■ **WHAT THE TASK REQUIRES**:
Repeat back every line of the data, exactly.

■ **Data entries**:
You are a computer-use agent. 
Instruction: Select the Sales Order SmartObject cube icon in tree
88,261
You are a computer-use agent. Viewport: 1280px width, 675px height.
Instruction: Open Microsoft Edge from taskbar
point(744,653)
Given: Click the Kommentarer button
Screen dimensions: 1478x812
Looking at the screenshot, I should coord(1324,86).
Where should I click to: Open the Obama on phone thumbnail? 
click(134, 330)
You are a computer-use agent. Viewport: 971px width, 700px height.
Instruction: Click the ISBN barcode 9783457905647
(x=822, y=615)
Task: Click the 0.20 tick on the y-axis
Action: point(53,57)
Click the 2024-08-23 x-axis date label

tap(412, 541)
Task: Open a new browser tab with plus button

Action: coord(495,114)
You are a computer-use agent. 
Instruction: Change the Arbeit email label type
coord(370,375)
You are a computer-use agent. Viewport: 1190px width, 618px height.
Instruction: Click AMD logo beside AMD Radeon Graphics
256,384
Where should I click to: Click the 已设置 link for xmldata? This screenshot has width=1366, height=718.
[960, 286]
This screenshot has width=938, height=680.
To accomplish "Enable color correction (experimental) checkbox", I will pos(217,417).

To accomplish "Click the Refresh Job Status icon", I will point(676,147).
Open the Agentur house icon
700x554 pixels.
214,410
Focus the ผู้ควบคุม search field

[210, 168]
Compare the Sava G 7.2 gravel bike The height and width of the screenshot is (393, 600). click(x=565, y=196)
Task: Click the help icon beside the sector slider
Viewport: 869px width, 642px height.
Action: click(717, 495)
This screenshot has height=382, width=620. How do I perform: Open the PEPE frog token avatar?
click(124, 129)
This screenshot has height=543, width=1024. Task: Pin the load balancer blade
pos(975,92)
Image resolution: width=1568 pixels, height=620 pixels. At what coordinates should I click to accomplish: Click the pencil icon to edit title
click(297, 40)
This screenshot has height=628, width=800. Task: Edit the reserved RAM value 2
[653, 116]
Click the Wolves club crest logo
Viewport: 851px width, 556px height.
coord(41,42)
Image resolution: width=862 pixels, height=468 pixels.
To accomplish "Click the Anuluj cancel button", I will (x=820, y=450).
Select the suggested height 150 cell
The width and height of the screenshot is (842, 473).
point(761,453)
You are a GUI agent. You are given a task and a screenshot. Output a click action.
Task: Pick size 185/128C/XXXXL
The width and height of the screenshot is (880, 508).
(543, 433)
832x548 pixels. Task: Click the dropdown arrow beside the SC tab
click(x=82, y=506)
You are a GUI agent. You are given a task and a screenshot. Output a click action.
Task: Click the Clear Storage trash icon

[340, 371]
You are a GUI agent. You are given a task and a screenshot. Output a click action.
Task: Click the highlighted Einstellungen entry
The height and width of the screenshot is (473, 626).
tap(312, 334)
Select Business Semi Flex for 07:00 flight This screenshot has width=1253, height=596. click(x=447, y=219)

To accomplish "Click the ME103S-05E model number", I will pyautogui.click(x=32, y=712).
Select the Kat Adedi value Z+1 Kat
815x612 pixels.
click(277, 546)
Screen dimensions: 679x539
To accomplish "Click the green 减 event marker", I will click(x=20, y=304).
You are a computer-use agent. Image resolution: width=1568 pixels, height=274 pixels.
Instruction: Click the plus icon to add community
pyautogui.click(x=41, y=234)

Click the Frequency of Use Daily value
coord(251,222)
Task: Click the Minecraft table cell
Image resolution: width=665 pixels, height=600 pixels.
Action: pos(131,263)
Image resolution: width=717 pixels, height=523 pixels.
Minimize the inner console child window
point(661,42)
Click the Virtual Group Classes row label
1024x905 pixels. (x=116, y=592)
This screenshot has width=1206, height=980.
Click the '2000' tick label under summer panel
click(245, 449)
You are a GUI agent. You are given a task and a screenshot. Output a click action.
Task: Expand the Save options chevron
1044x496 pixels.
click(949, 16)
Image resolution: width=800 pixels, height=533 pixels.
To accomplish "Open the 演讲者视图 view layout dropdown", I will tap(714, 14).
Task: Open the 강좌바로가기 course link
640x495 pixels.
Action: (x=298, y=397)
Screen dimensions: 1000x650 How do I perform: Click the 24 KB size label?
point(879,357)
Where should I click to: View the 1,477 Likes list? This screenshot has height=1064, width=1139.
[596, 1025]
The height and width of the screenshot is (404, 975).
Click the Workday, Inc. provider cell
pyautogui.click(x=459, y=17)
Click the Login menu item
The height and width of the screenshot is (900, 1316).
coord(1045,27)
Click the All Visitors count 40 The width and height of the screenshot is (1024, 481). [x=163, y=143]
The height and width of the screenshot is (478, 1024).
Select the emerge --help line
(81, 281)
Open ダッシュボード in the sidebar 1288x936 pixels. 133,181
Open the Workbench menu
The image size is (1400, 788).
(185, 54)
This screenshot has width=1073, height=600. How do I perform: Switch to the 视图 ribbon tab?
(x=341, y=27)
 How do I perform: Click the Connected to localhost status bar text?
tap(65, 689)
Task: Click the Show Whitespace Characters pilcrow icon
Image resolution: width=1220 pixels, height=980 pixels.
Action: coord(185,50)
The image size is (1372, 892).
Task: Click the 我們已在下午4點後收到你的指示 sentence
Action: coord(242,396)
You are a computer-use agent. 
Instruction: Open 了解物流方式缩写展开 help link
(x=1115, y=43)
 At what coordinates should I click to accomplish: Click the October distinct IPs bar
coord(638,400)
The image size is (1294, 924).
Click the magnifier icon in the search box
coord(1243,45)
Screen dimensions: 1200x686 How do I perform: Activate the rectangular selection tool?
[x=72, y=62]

■ **RESPONSE TO THE EXERCISE**:
You are a computer-use agent. 
Instruction: Select the Sales Order SmartObject cube icon in tree
88,261
You are a computer-use agent. Viewport: 1280px width, 675px height.
Instruction: Open Microsoft Edge from taskbar
point(744,653)
Given: Click the Kommentarer button
Screen dimensions: 1478x812
Looking at the screenshot, I should coord(1324,86).
Where should I click to: Open the Obama on phone thumbnail? 
click(134, 330)
You are a computer-use agent. Viewport: 971px width, 700px height.
Instruction: Click the ISBN barcode 9783457905647
(x=822, y=615)
Task: Click the 0.20 tick on the y-axis
Action: point(53,57)
Click the 2024-08-23 x-axis date label

tap(412, 541)
Task: Open a new browser tab with plus button

Action: coord(495,114)
You are a computer-use agent. 
Instruction: Change the Arbeit email label type
coord(370,375)
You are a computer-use agent. Viewport: 1190px width, 618px height.
Instruction: Click AMD logo beside AMD Radeon Graphics
256,384
Where should I click to: Click the 已设置 link for xmldata? This screenshot has width=1366, height=718.
[960, 286]
This screenshot has width=938, height=680.
To accomplish "Enable color correction (experimental) checkbox", I will pos(217,417).

To accomplish "Click the Refresh Job Status icon", I will point(676,147).
Open the Agentur house icon
700x554 pixels.
214,410
Focus the ผู้ควบคุม search field

[210, 168]
Compare the Sava G 7.2 gravel bike The height and width of the screenshot is (393, 600). click(x=565, y=196)
Task: Click the help icon beside the sector slider
Viewport: 869px width, 642px height.
Action: click(717, 495)
This screenshot has height=382, width=620. How do I perform: Open the PEPE frog token avatar?
click(124, 129)
This screenshot has height=543, width=1024. Task: Pin the load balancer blade
pos(975,92)
Image resolution: width=1568 pixels, height=620 pixels. At what coordinates should I click to accomplish: Click the pencil icon to edit title
click(297, 40)
This screenshot has height=628, width=800. Task: Edit the reserved RAM value 2
[653, 116]
Click the Wolves club crest logo
Viewport: 851px width, 556px height.
coord(41,42)
Image resolution: width=862 pixels, height=468 pixels.
To accomplish "Click the Anuluj cancel button", I will (x=820, y=450).
Select the suggested height 150 cell
The width and height of the screenshot is (842, 473).
point(761,453)
You are a GUI agent. You are given a task and a screenshot. Output a click action.
Task: Pick size 185/128C/XXXXL
The width and height of the screenshot is (880, 508).
(543, 433)
832x548 pixels. Task: Click the dropdown arrow beside the SC tab
click(x=82, y=506)
You are a GUI agent. You are given a task and a screenshot. Output a click action.
Task: Click the Clear Storage trash icon

[340, 371]
You are a GUI agent. You are given a task and a screenshot. Output a click action.
Task: Click the highlighted Einstellungen entry
The height and width of the screenshot is (473, 626).
tap(312, 334)
Select Business Semi Flex for 07:00 flight This screenshot has width=1253, height=596. click(x=447, y=219)

To accomplish "Click the ME103S-05E model number", I will pyautogui.click(x=32, y=712).
Select the Kat Adedi value Z+1 Kat
815x612 pixels.
click(277, 546)
Screen dimensions: 679x539
To accomplish "Click the green 减 event marker", I will click(x=20, y=304).
You are a computer-use agent. Image resolution: width=1568 pixels, height=274 pixels.
Instruction: Click the plus icon to add community
pyautogui.click(x=41, y=234)

Click the Frequency of Use Daily value
coord(251,222)
Task: Click the Minecraft table cell
Image resolution: width=665 pixels, height=600 pixels.
Action: pos(131,263)
Image resolution: width=717 pixels, height=523 pixels.
Minimize the inner console child window
point(661,42)
Click the Virtual Group Classes row label
1024x905 pixels. (x=116, y=592)
This screenshot has width=1206, height=980.
Click the '2000' tick label under summer panel
click(245, 449)
You are a GUI agent. You are given a task and a screenshot. Output a click action.
Task: Expand the Save options chevron
1044x496 pixels.
click(949, 16)
Image resolution: width=800 pixels, height=533 pixels.
To accomplish "Open the 演讲者视图 view layout dropdown", I will tap(714, 14).
Task: Open the 강좌바로가기 course link
640x495 pixels.
Action: (x=298, y=397)
Screen dimensions: 1000x650 How do I perform: Click the 24 KB size label?
point(879,357)
Where should I click to: View the 1,477 Likes list? This screenshot has height=1064, width=1139.
[596, 1025]
The height and width of the screenshot is (404, 975).
Click the Workday, Inc. provider cell
pyautogui.click(x=459, y=17)
Click the Login menu item
The height and width of the screenshot is (900, 1316).
coord(1045,27)
Click the All Visitors count 40 The width and height of the screenshot is (1024, 481). [x=163, y=143]
The height and width of the screenshot is (478, 1024).
Select the emerge --help line
(81, 281)
Open ダッシュボード in the sidebar 1288x936 pixels. 133,181
Open the Workbench menu
The image size is (1400, 788).
(185, 54)
This screenshot has width=1073, height=600. How do I perform: Switch to the 视图 ribbon tab?
(x=341, y=27)
 How do I perform: Click the Connected to localhost status bar text?
tap(65, 689)
Task: Click the Show Whitespace Characters pilcrow icon
Image resolution: width=1220 pixels, height=980 pixels.
Action: coord(185,50)
The image size is (1372, 892).
Task: Click the 我們已在下午4點後收到你的指示 sentence
Action: coord(242,396)
You are a computer-use agent. 
Instruction: Open 了解物流方式缩写展开 help link
(x=1115, y=43)
 At what coordinates should I click to accomplish: Click the October distinct IPs bar
coord(638,400)
The image size is (1294, 924).
Click the magnifier icon in the search box
coord(1243,45)
Screen dimensions: 1200x686 How do I perform: Activate the rectangular selection tool?
[x=72, y=62]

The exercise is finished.